*What is required:* Gather each line of the records where "height" appears.

Saved data entries:
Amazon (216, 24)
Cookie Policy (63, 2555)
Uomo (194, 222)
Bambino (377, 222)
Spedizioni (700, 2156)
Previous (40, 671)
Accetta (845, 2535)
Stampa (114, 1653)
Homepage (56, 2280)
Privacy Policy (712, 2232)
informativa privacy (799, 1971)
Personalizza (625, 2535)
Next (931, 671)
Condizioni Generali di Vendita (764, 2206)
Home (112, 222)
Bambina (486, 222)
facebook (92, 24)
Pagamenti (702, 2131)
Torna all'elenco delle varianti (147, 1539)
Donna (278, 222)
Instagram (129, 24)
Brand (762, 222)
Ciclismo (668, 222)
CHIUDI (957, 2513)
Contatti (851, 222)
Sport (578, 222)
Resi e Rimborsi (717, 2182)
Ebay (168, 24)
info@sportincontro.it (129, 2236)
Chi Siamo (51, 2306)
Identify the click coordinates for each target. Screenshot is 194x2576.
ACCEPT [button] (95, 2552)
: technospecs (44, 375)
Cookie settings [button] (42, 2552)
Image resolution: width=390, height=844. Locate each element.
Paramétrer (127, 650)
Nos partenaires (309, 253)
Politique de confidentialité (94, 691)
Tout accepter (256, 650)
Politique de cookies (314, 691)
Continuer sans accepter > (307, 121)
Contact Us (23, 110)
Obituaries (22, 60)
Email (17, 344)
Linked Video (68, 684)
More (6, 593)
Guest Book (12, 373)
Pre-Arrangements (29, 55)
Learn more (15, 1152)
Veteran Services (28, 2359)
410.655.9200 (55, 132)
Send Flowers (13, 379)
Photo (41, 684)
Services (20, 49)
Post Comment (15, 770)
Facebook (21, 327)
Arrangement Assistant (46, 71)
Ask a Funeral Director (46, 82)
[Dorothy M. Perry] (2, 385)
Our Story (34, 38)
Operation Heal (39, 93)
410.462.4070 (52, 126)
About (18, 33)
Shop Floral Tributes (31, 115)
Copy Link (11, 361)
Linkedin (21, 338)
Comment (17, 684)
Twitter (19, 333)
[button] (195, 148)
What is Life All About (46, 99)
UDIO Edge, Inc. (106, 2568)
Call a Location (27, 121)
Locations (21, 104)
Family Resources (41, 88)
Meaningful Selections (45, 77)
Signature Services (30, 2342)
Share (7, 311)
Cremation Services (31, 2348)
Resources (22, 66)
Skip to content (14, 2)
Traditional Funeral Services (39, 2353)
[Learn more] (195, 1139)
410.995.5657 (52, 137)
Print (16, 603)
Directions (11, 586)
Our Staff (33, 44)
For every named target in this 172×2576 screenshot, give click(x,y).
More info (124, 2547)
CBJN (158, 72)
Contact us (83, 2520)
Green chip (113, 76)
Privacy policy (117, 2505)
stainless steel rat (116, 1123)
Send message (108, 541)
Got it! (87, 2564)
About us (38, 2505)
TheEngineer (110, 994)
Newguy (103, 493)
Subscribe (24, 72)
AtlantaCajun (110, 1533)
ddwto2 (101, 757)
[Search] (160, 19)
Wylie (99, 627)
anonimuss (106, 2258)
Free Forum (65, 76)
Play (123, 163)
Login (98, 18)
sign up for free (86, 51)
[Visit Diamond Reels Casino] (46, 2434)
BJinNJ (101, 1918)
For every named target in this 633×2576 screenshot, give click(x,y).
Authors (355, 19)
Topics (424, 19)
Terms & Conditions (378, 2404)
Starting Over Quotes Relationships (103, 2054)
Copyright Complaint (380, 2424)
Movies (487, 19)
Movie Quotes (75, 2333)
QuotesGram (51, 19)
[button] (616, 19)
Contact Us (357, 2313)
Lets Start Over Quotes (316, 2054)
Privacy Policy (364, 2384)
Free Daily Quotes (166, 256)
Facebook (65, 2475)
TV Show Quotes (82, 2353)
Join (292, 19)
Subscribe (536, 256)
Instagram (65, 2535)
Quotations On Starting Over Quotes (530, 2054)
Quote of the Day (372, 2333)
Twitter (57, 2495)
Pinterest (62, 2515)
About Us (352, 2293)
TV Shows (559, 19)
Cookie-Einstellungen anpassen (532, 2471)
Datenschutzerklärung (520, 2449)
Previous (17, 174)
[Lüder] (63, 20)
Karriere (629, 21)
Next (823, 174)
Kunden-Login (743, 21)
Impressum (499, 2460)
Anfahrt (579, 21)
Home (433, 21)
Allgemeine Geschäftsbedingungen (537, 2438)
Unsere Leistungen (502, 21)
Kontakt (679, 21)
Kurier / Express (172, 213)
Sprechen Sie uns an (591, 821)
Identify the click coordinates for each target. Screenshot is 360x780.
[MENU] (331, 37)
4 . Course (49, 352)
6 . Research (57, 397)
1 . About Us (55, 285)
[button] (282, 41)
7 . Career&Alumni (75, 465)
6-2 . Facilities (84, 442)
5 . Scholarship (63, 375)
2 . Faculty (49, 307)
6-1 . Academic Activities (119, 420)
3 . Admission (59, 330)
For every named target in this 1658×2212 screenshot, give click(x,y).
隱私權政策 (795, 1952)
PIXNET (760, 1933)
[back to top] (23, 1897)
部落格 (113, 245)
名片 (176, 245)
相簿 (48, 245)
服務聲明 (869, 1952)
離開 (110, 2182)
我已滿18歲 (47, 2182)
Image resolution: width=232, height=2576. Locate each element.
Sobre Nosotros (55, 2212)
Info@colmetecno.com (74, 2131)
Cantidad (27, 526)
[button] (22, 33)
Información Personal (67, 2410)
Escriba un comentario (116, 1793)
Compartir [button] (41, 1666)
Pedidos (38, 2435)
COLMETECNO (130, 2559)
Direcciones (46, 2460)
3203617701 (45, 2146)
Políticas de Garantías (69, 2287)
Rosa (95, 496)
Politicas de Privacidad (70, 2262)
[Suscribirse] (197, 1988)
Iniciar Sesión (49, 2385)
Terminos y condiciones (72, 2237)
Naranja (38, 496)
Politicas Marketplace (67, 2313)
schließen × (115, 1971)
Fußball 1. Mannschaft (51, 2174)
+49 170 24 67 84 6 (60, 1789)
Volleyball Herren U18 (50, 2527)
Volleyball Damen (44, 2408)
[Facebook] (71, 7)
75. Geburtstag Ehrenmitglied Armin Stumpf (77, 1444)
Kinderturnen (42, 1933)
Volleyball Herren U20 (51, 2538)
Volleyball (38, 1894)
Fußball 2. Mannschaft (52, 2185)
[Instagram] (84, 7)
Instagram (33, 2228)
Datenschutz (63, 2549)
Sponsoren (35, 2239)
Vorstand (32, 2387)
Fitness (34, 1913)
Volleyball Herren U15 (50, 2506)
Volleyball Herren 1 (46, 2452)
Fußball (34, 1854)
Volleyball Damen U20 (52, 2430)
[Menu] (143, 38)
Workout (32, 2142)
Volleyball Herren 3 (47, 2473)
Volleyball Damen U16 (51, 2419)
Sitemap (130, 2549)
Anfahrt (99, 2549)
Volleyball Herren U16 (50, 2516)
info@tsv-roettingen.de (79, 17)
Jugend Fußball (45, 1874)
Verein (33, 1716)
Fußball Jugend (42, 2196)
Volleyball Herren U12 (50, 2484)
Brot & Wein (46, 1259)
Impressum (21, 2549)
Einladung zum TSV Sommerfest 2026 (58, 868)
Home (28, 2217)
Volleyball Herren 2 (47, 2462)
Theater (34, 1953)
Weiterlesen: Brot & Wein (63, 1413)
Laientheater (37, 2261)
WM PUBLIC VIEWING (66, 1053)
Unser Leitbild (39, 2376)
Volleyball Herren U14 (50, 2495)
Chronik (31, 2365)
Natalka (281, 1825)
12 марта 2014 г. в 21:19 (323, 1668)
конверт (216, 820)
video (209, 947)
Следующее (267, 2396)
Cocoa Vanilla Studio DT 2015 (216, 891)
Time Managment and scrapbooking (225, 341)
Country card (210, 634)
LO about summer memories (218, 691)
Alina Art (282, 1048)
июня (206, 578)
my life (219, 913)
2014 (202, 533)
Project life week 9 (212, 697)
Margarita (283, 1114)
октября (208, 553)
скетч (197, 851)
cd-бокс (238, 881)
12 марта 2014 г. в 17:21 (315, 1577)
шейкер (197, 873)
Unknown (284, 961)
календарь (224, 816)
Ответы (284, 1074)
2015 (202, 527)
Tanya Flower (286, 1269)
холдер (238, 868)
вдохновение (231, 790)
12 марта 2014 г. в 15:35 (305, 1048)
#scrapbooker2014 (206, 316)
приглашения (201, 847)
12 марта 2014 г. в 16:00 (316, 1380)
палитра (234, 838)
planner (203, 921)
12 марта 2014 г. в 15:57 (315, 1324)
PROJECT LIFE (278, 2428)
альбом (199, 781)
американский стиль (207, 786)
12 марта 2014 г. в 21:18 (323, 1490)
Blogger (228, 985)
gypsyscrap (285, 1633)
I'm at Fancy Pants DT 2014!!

*Response to this task:*
Image resolution: width=390, height=844. Locate each element.
Image resolution: width=232, height=2576. Locate each element.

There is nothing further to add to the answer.